_Your goal_
From the line below that contains "This screenshot has height=977, width=2008." to the line that contains "Task: Click the Save All button", repeat every line exactly, both ends included, and nothing else.
================
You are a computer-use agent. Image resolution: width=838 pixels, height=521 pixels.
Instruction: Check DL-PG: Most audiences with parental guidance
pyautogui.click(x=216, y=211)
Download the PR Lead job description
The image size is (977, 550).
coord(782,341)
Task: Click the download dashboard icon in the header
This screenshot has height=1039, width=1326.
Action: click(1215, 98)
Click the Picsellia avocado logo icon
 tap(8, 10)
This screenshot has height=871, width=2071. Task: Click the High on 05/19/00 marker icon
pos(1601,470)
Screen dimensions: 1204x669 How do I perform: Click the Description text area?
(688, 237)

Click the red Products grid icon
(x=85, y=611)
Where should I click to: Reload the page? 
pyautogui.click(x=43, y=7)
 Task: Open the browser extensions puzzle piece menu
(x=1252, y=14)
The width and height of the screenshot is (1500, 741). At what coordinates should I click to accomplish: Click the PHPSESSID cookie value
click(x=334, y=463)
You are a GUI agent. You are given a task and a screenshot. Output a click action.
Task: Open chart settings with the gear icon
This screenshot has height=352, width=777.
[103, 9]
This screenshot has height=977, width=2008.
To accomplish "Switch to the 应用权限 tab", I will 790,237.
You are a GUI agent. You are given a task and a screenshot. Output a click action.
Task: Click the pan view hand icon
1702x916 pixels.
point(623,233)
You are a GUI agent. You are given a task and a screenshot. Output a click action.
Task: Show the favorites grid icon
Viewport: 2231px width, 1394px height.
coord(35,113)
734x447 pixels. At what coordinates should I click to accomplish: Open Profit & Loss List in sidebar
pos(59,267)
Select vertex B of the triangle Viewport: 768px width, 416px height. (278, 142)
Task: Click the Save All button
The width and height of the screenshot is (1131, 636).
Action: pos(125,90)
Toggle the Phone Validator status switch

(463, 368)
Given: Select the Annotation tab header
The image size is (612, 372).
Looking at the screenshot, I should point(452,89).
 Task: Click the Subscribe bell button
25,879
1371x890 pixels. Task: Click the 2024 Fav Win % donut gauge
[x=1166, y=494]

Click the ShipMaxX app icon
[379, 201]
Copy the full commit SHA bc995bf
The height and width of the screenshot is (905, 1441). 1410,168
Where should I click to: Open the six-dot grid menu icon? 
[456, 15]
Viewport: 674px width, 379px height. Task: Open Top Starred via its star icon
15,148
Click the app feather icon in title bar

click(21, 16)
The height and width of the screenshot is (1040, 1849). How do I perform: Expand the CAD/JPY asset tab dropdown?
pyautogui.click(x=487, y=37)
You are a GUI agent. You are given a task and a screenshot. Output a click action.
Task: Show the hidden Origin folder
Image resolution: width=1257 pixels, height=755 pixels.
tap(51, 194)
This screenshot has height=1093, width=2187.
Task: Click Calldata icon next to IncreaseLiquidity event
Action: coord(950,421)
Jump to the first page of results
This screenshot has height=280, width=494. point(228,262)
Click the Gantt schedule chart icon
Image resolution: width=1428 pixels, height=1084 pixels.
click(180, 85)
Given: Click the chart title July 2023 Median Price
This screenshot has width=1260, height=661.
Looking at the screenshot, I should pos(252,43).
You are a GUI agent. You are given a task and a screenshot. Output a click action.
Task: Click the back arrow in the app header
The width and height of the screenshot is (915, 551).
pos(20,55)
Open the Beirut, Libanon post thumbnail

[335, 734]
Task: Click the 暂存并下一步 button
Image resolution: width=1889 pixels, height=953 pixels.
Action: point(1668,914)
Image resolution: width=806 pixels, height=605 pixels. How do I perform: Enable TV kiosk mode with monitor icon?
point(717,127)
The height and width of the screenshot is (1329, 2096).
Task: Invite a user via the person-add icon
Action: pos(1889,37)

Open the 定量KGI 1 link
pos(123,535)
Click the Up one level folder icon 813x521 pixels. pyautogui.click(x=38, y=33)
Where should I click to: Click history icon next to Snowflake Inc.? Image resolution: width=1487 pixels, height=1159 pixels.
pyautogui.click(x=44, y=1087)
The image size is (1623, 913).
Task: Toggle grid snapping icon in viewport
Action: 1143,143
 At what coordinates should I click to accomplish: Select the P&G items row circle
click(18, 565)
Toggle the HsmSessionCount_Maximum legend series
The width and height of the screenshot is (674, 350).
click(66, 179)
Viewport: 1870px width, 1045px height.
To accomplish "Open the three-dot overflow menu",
================
_Written answer_
This screenshot has height=977, width=2008.
To accomplish "Switch to the 应用权限 tab", I will 790,237.
You are a GUI agent. You are given a task and a screenshot. Output a click action.
Task: Click the pan view hand icon
1702x916 pixels.
point(623,233)
You are a GUI agent. You are given a task and a screenshot. Output a click action.
Task: Show the favorites grid icon
Viewport: 2231px width, 1394px height.
coord(35,113)
734x447 pixels. At what coordinates should I click to accomplish: Open Profit & Loss List in sidebar
pos(59,267)
Select vertex B of the triangle Viewport: 768px width, 416px height. (278, 142)
Task: Click the Save All button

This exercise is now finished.